The liver cannot directly perceive blood glucose levels; it only knows what the hormone insulin tells it. Hence, when there is a deficiency of insulin (like in diabetes mellitus), or in case of a liver disease, the liver will assume that the body requires more glucose, in spite of the fact that blood glucose levels are high.
Chronic liver damage such as cirrhosis causes the normal liver tissue to get totally replaced by non functioning scar tissue. Those who have severe liver disorders are glucose intolerant, and many develop diabetes mellitus. Liver cirrhosis occurs due to alcoholic liver disease, non-alcoholic fatty liver disease hemochromatosis or chronic hepatitis C infection.
Causes Of High Blood Sugar Levels In Liver Disease
When the liver gets impaired / damaged, little insulin is taken up and degraded, thereby resulting in a condition of chronic hyperinsulinemia. Hyperinsulinemia in those who have liver cirrhosis causes muscle insulin resistance. In people who have an impaired functioning of the liver, glucose does not get effectively removed from the blood by muscle tissue, leading to a persistent rise of blood glucose levels.

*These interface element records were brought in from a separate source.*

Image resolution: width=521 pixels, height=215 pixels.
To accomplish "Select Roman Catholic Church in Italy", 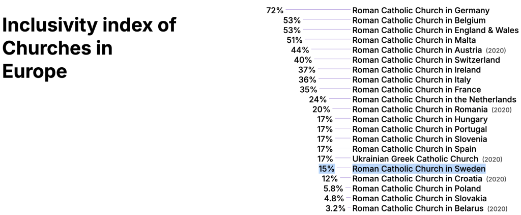I will click(x=411, y=80).
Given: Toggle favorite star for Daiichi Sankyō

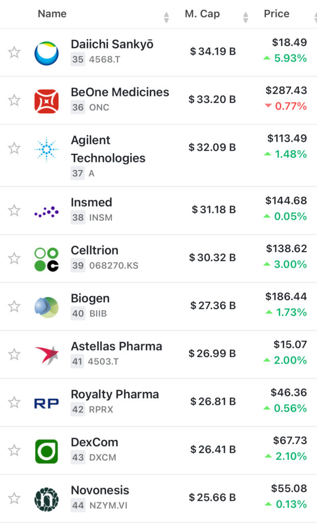Looking at the screenshot, I should click(14, 52).
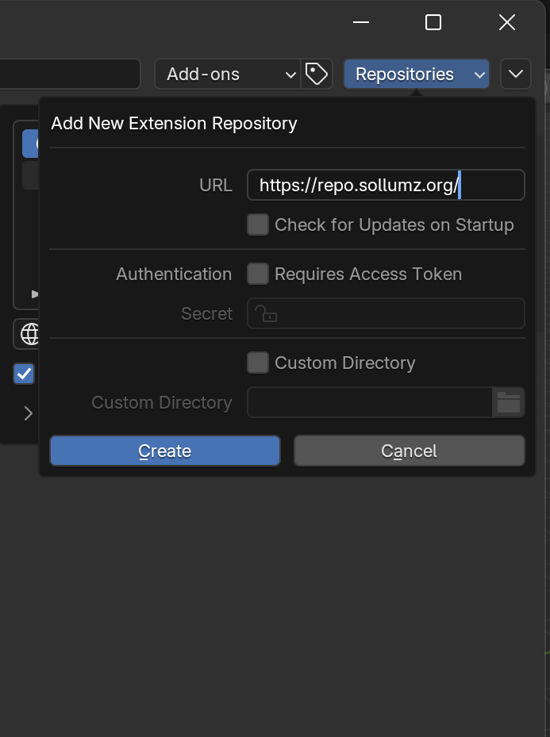Screen dimensions: 550x737
Task: Enable Check for Updates on Startup
Action: [258, 225]
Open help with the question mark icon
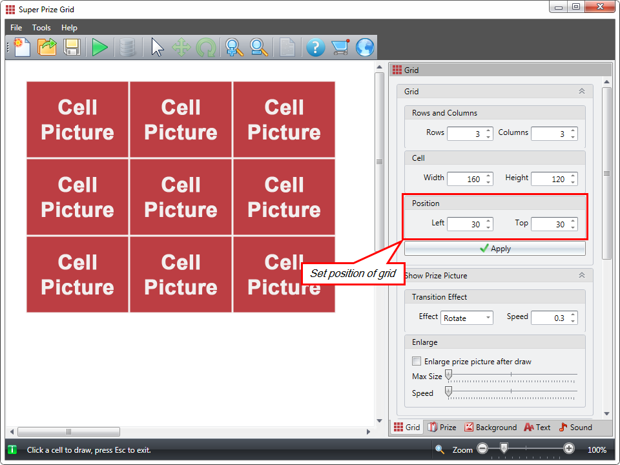 [315, 47]
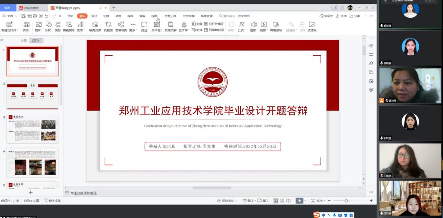The image size is (443, 218).
Task: Select slide 2 thumbnail in the panel
Action: 32,94
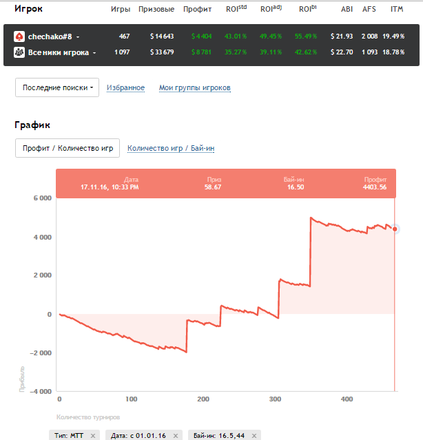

When the liver becomes less sensitive to hormone insulin, it can no longer get rid of the surplus glucose from the blood or convert the glucose into glycogen for storage. Consequently, glucose levels in the blood are higher, more so after a meal.
Chronic insulin resistance and the resulting high levels of circulating glucose and fats wipe out the insulin releasing cells, called islets, in the pancreas eventually. Overt diabetes mellitus develops wherein insulin levels are inadequate to help govern normal glucose metabolism.